[Glastonbury] L+A+M+P

Tim Hall glastonbury at mailman.lug.org.uk
Tue Jul 8 11:09:00 2003


Ok, ok,
My objections are overturned.

I've successfully set up Apache as a local server, so it's now serving up a 
house intranet. Oddly enough the pages seem to come up faster on the 
connected Windoze machines than the local Linux box. I've successfully 
transferred the relevant data and knocked up some report pages so I can see 
what's going on.

It works much better since I de-ifconfig'd the tap0 interface. Can anyone 
tell me what it is / stands for? (it's a ?device / ?socket like eth0 or ppp0).
Still, it works much better without it.

It's about the closest thing to Lego(TM) in programming terms that I have yet 
encountered. I grudgingly have to admit that I rather like it. so far. It's 
fun, it produces immediate results and it's fairly easy to debug - although I 
can see the benefit in documenting data tables and which-page-does-what for 
when I come back to it in 6 months time and think "what the hell was I doing 
here?"!

One subject that may be worth covering for the group is Users / Permissions / 
Security type stuff. I haven't actually got my head round the subject 
properly yet. Fr'instance what username should my pages be calling up data 
as?  - www-data (?) or something else? clearly not 'root' (in MySQL). Surely 
the permissions for the A+M+P bit would all want to be unified? - and 
completely separate from the Linux system logins :-)

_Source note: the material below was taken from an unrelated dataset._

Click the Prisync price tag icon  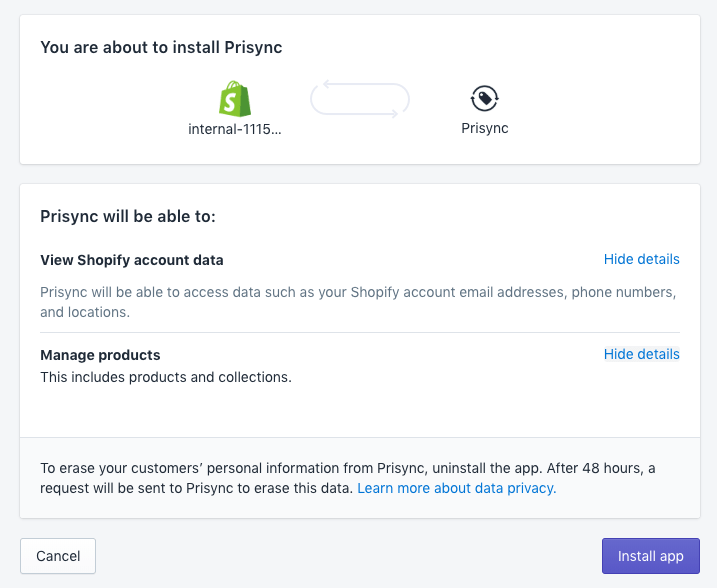coord(484,98)
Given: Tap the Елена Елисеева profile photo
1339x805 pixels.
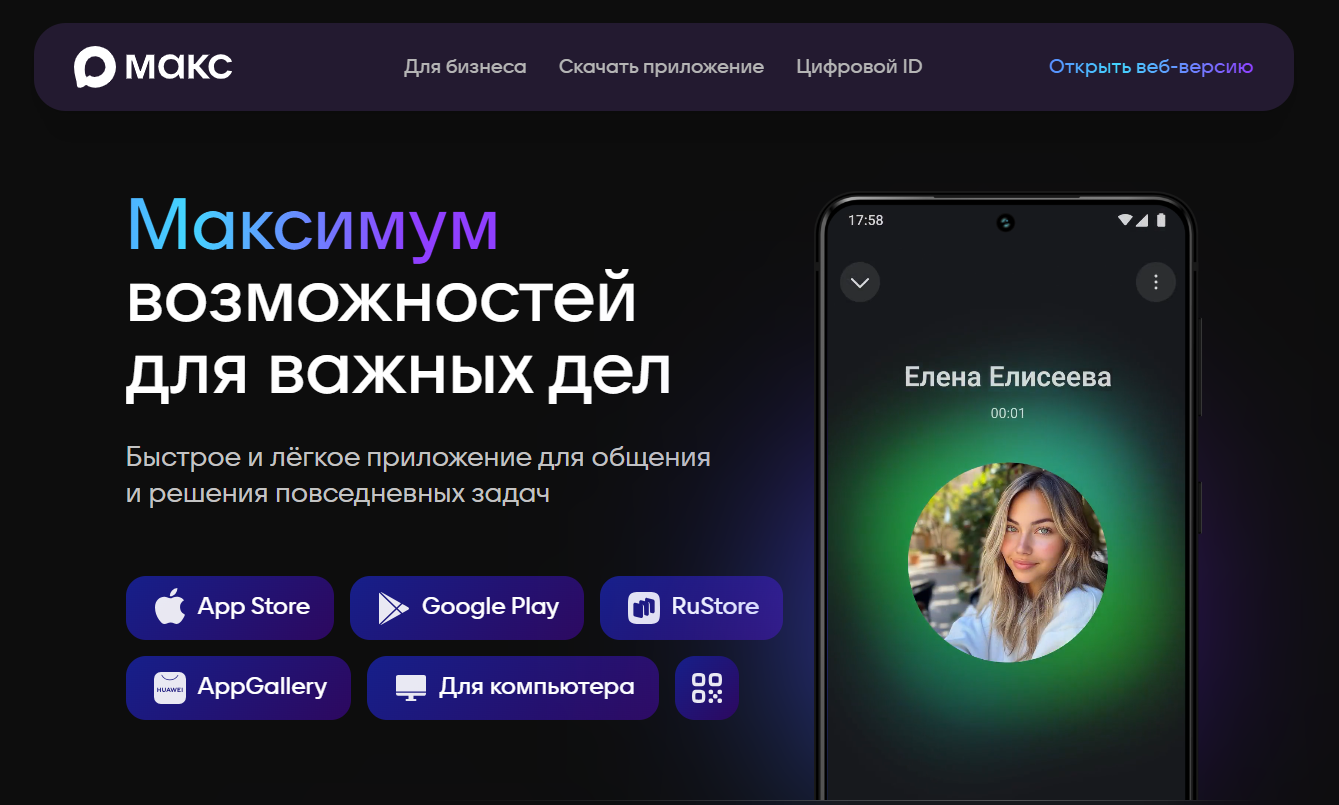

While were at it we're setting up a coyote linux box to act as a masquerading 
firewall for the house network. So far the box is pingable, but not much else.
I've also not managed to change my gateway setting on my Debian box - most of 
the relevant /etc/ files are managed by debconf and I can't remember which 
utility actually rewrites them :-/
Coyote also has no 'pon' so I'm not sure how to independantly test the ppp 
settings. hum. I'm slowly working my way through the IP-Masquerading and 
Firewalling HOWTOs. Hopefully these answers will turn up somewhere.

Still, thanks for a great introduction to the subject.